The Freedom of Information Act imposed requirements on federal agencies to make more information publicly available, without requiring people to jump through hoops via FOIA requests to get it.
Ten years later, the National Security Archive at George Washington University found in its Knight Open Government Survey that “massive non-compliance” ruled the day.
The Survey reviewed agency Web sites to cover all 91 federal agencies that have Chief FOIA Officers and the additional 58 agency components each of which handles more than 500 FOIA requests a year, according to the report.
They found plenty of darkness where sunshine laws should be having an effect instead.
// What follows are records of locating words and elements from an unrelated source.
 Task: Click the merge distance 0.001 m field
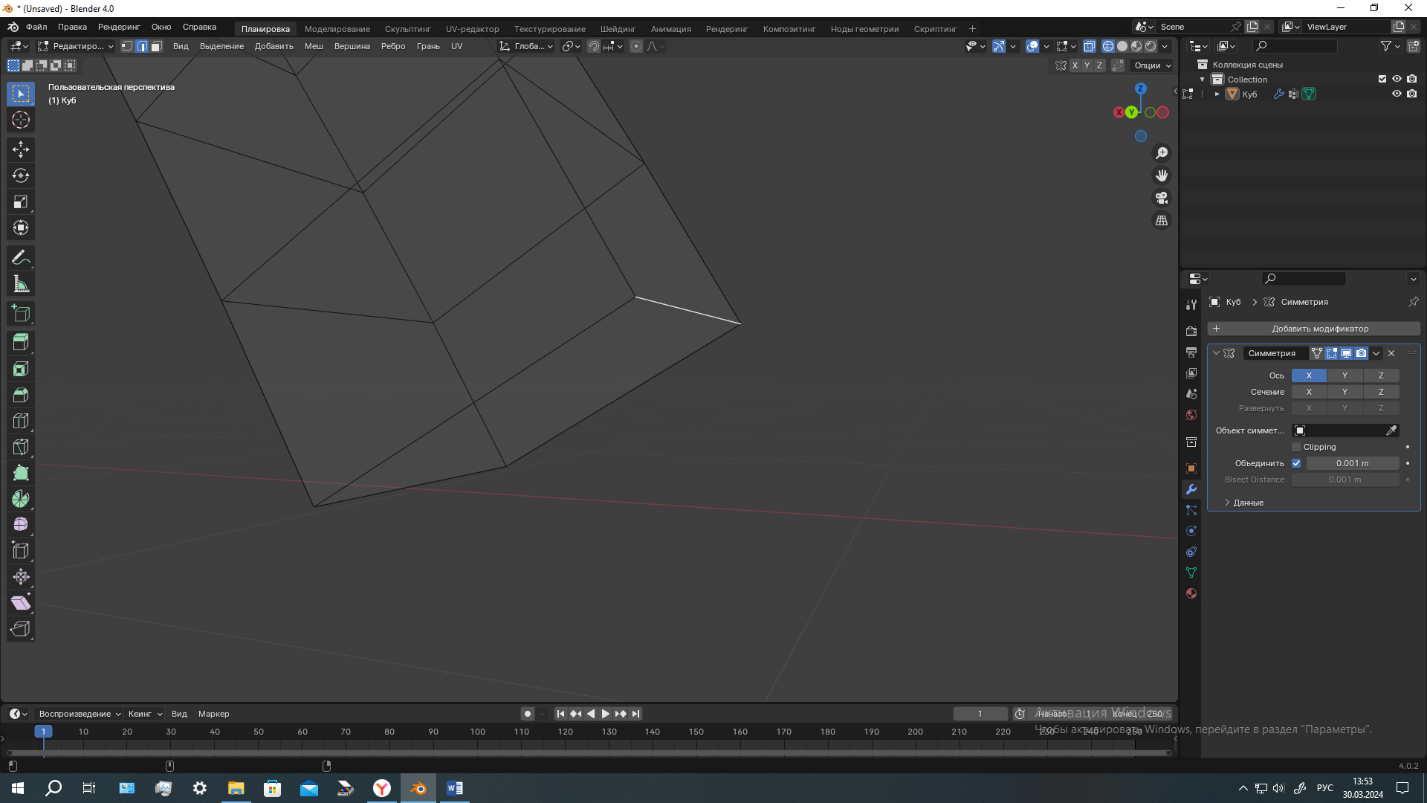click(x=1352, y=463)
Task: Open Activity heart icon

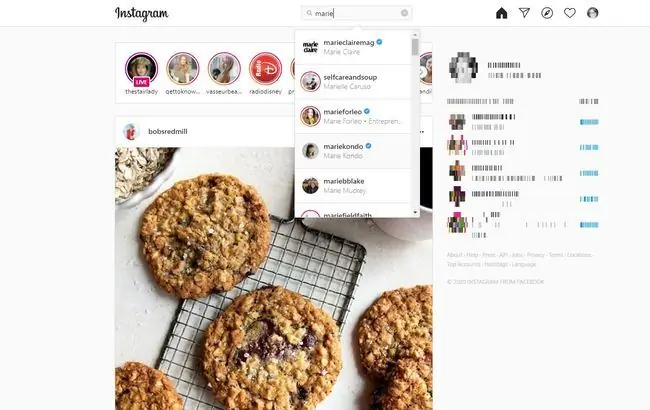Action: pyautogui.click(x=570, y=13)
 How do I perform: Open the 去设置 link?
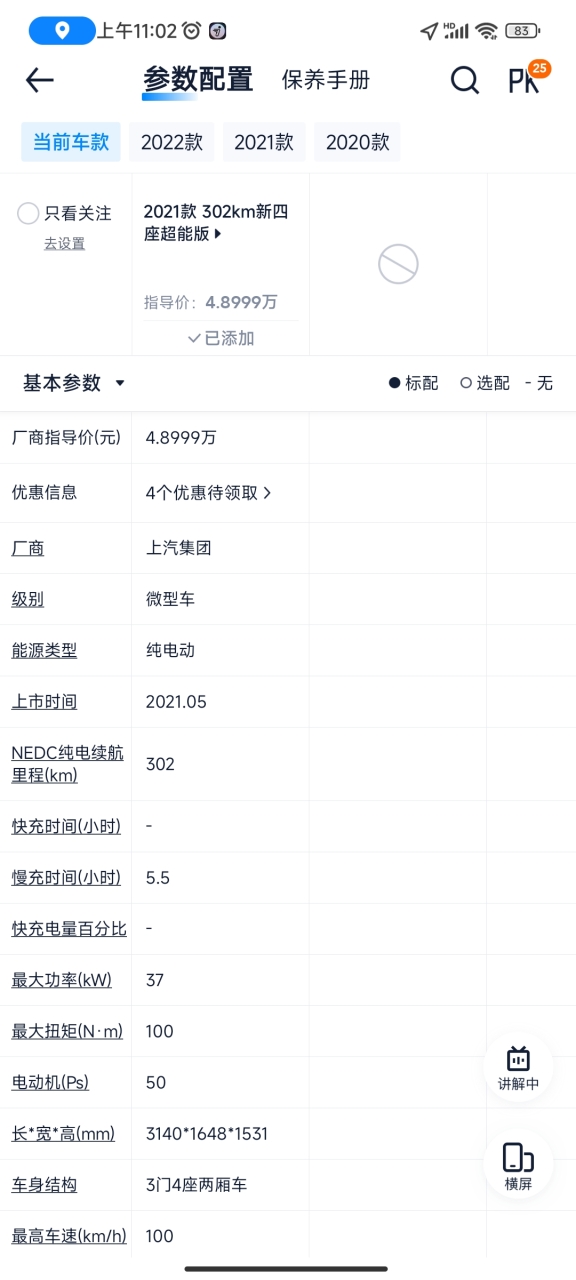coord(64,243)
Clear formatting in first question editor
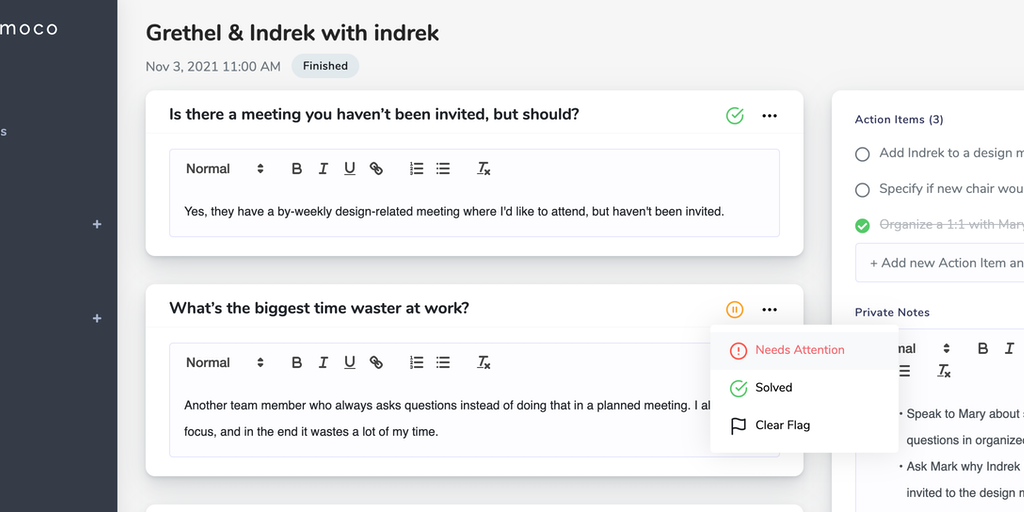Screen dimensions: 1024x512 [x=484, y=169]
“Federal agencies are flunking the online test and keeping us in the dark,” said Thomas Blanton, the Archive’s director. “Some government sites just link to each other in an endless empty loop.”
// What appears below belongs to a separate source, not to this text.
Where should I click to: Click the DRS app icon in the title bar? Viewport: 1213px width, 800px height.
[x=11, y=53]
Although the researchers hope that their work and prodding from the Democratic Congress will wake up the laggards among federal agencies, it will take plenty of work for the worst of them to become beacons of information.
Five agencies received approval from the auditors:
- Education
- Justice
- NASA
- FTC
- The National Labor Relations Board
A dozen received criticism for issues like poor navigation, bad organization, or simply a lack of required documents being available.
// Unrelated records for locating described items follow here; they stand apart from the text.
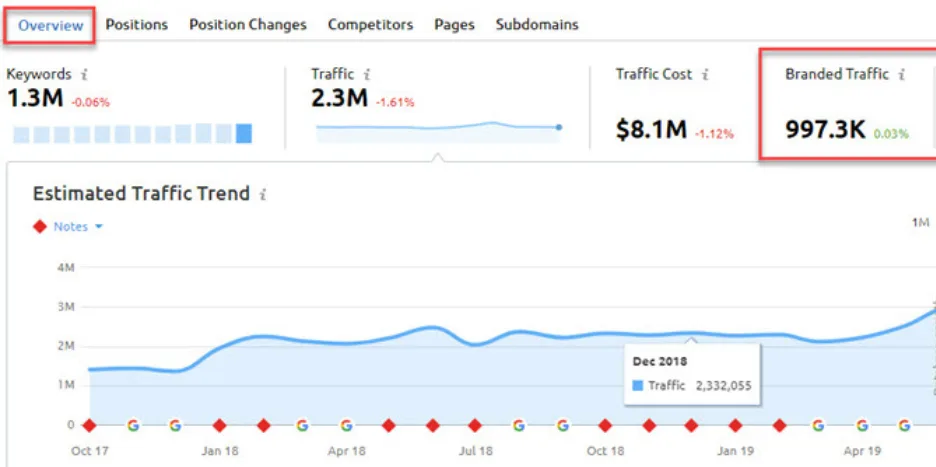Switch to the Positions tab
Image resolution: width=936 pixels, height=467 pixels.
tap(136, 24)
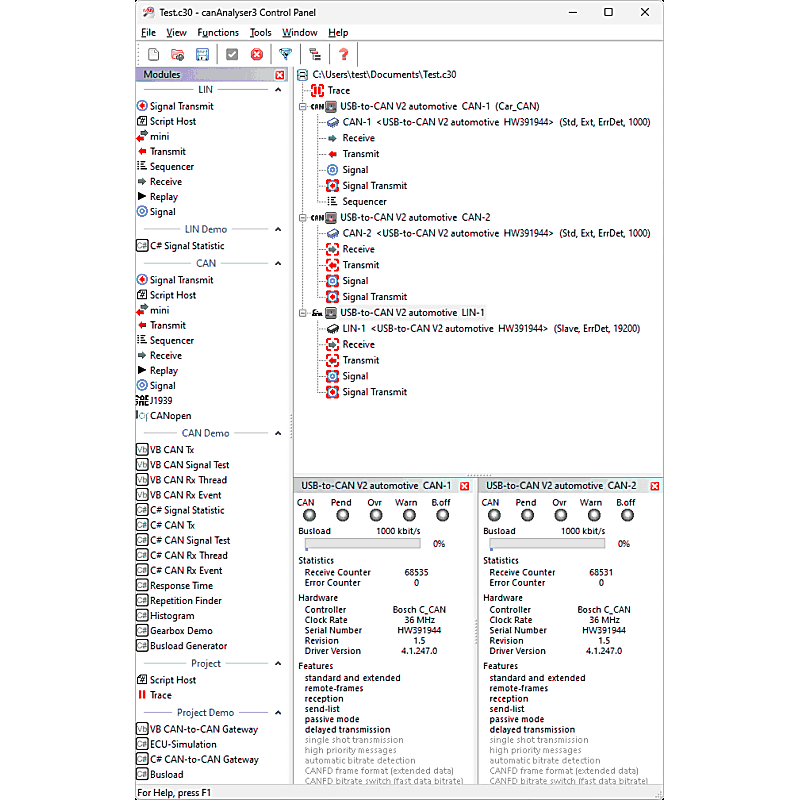Click the Busload progress bar for CAN-1
The height and width of the screenshot is (800, 800).
[x=362, y=544]
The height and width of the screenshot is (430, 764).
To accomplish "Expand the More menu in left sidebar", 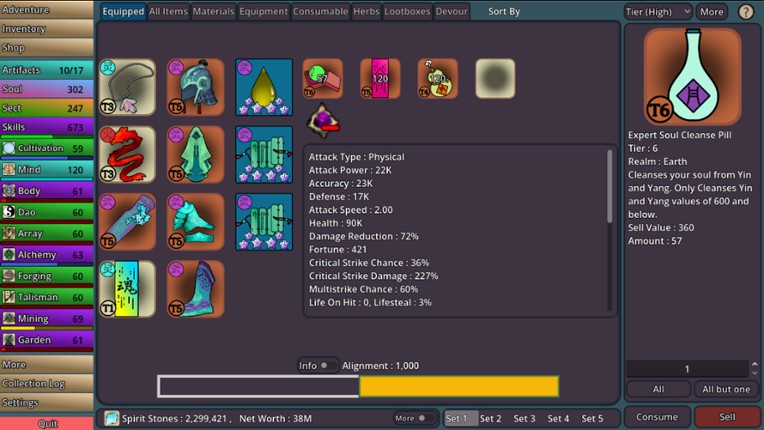I will [x=47, y=365].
Military and law enforcement agencies held several places in the “worst of” list: Air Force, Defense, Director of National Intelligence, and a couple of Homeland Security agencies, the Transportation Security Administration and Immigration & Customs Enforcement.
“No authority has compelled federal agencies to comply with the E-FOIA Amendments,” the report said. “This dearth of Executive Branch leadership and Congressional oversight on E-FOIA matters has allowed many agencies to remain far out of compliance for far too long.”